Saved entries:
===============
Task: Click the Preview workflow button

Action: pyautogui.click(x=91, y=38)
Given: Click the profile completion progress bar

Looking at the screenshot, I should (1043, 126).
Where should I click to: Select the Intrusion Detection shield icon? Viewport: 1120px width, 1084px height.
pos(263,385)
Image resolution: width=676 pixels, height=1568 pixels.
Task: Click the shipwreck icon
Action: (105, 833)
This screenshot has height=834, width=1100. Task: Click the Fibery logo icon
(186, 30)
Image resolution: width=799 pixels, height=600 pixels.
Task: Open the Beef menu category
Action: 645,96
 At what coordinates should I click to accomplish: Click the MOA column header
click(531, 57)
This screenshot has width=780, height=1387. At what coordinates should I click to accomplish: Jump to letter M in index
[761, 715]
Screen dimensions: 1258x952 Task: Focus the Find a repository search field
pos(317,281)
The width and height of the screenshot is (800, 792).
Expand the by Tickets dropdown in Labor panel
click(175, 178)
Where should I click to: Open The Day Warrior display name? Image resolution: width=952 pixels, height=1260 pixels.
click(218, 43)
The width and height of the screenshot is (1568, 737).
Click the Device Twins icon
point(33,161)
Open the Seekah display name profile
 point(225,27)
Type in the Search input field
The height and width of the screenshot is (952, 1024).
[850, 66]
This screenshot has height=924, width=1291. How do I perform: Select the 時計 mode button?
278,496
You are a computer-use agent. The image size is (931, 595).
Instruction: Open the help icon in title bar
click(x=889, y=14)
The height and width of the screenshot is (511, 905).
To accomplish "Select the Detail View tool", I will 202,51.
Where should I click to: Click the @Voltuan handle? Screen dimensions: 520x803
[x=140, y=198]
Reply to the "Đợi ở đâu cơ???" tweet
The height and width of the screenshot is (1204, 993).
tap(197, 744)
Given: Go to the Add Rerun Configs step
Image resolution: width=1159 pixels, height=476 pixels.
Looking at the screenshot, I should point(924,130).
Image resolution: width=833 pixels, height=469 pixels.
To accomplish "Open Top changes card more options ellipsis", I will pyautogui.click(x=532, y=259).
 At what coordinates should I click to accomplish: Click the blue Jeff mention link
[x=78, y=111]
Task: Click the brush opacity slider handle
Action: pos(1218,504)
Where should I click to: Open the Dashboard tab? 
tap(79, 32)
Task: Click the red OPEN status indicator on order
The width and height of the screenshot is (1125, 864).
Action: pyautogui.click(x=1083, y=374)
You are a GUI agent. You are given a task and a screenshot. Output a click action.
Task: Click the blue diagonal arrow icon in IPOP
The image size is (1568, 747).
===============
### Problem statement
With the first line being the one containing "Open the Seekah display name profile" and the last line the one containing "Given: Go to the Add Rerun Configs step", transcribe exactly the lines above that fall in that range.

### Written response
Open the Seekah display name profile
 point(225,27)
Type in the Search input field
The height and width of the screenshot is (952, 1024).
[850, 66]
This screenshot has height=924, width=1291. How do I perform: Select the 時計 mode button?
278,496
You are a computer-use agent. The image size is (931, 595).
Instruction: Open the help icon in title bar
click(x=889, y=14)
The height and width of the screenshot is (511, 905).
To accomplish "Select the Detail View tool", I will 202,51.
Where should I click to: Click the @Voltuan handle? Screen dimensions: 520x803
[x=140, y=198]
Reply to the "Đợi ở đâu cơ???" tweet
The height and width of the screenshot is (1204, 993).
tap(197, 744)
Given: Go to the Add Rerun Configs step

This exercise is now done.